Zeldin’s Promise to Protect Yeshivos Echoes Heroic Activism of his Namesake

By: Yitzy Fried
Unbeknownst to many, New York gubernatorial candidate Lee Zeldin’s Jewish name is Moshe—named for his elter zeide, R’ Moshe Ephraim Zeldin who passed away in 1976, four years prior to his birth.
Like so many immigrants who fled the poverty, the hunger, and the persecution that was their lot in Russia, Morris (Moshe Ephraim) settled in the Brownsville section of Brooklyn.

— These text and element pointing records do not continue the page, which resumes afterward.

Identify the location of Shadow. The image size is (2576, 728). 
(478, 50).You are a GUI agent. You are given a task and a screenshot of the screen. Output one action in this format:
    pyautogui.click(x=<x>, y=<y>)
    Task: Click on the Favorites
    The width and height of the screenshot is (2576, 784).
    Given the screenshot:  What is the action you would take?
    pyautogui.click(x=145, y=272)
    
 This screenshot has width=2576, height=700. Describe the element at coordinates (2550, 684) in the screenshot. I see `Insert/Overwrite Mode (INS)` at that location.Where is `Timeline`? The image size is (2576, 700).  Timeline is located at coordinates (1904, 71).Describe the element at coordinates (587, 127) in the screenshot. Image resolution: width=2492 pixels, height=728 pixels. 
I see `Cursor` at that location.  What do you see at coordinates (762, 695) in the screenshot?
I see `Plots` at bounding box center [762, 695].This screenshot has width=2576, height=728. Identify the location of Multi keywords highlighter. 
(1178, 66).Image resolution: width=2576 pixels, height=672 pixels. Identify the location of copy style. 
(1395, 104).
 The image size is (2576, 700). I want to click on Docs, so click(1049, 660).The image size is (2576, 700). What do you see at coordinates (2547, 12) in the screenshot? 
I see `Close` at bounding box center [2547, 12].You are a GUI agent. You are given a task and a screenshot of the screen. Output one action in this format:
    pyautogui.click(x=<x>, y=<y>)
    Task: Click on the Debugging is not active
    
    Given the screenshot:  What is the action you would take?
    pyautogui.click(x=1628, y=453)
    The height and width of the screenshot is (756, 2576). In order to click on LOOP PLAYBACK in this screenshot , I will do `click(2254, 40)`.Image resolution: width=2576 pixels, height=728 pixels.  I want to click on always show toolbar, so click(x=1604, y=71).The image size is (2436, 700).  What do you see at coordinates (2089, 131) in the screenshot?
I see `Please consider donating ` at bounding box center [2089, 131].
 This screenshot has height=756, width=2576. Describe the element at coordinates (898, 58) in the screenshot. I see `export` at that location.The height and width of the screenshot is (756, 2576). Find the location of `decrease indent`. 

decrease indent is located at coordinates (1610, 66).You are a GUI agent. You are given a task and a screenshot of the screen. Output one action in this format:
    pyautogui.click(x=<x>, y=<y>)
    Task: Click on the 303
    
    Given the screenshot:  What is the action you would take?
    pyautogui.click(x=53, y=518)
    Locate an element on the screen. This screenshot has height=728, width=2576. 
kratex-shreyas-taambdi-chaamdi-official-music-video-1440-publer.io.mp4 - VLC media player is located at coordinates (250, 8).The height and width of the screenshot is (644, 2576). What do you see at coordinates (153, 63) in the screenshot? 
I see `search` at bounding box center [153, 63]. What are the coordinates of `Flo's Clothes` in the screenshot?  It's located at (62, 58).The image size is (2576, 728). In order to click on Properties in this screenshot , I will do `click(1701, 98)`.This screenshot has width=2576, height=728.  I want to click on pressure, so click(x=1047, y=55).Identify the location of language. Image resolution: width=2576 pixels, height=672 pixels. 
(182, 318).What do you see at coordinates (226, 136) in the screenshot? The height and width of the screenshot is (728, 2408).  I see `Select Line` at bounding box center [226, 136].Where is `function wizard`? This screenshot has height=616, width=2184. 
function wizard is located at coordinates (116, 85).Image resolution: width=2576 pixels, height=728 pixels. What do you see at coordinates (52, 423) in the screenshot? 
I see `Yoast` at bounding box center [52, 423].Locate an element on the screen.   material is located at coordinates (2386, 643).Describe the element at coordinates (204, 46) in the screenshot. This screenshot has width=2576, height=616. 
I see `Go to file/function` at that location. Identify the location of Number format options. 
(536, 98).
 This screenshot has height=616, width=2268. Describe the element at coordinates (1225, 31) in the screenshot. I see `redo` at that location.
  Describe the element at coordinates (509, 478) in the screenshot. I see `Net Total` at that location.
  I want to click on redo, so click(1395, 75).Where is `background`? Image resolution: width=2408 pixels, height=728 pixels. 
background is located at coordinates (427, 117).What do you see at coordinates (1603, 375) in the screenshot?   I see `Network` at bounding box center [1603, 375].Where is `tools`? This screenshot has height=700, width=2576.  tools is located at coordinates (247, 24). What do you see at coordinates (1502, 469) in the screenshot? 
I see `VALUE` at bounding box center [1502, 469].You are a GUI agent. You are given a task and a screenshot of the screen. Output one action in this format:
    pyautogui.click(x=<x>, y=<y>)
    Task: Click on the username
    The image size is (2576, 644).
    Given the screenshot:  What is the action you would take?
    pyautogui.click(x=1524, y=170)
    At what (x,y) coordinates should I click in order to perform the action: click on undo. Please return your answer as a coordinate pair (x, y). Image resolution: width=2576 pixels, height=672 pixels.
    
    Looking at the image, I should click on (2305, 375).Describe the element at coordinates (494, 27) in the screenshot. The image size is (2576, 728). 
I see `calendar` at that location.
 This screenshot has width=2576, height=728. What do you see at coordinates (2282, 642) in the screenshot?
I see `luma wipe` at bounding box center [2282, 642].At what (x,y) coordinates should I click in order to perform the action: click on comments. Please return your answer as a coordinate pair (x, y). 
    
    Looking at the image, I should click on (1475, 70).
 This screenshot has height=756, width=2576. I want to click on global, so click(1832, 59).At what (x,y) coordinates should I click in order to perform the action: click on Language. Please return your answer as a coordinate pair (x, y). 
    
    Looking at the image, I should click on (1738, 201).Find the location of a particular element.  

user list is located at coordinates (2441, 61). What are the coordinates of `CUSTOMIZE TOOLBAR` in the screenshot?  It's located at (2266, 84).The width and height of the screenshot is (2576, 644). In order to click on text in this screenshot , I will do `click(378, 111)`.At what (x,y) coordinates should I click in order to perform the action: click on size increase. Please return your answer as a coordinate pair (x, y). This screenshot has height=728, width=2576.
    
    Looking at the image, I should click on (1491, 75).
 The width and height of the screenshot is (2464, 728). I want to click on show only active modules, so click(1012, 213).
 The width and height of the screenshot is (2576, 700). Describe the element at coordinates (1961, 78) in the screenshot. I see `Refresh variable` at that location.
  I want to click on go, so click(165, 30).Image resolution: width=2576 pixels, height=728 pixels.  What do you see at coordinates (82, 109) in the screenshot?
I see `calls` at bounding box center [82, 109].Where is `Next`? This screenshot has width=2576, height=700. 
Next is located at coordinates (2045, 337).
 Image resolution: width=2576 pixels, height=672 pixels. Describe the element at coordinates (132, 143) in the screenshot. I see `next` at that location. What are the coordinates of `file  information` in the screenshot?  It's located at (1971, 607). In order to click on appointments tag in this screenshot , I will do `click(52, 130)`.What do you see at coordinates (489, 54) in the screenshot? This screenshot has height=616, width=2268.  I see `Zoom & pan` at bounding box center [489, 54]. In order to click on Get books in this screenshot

Unlike most immigrants, he launched right into the work of assisting his brethren in America and in what was them known as the British Mandate of Palestine.
His name appears in many places in relation to his Jewish activism, but perhaps most important is his association with the Rebbe, the Rayatz of Lubavitch, whom he came to visit upon his first visit in America in 1929, and to whom the Rebbe writes from Riga, Latvia, one decade later, thanking him for his generosity and advocacy for the cause of yeshiva education in America at a time when it was in its infancy.
Five generations of Zeldin’s have now made the United States their home, and yeshiva education in New York is once again in need of advocacy and assistance. If the words of Moshe Aaron Zeldin’s great-grandson are to be believed, he will continue in the tradition of his illustrious namesake, standing strong beside the yeshivos of New York nearly one century later.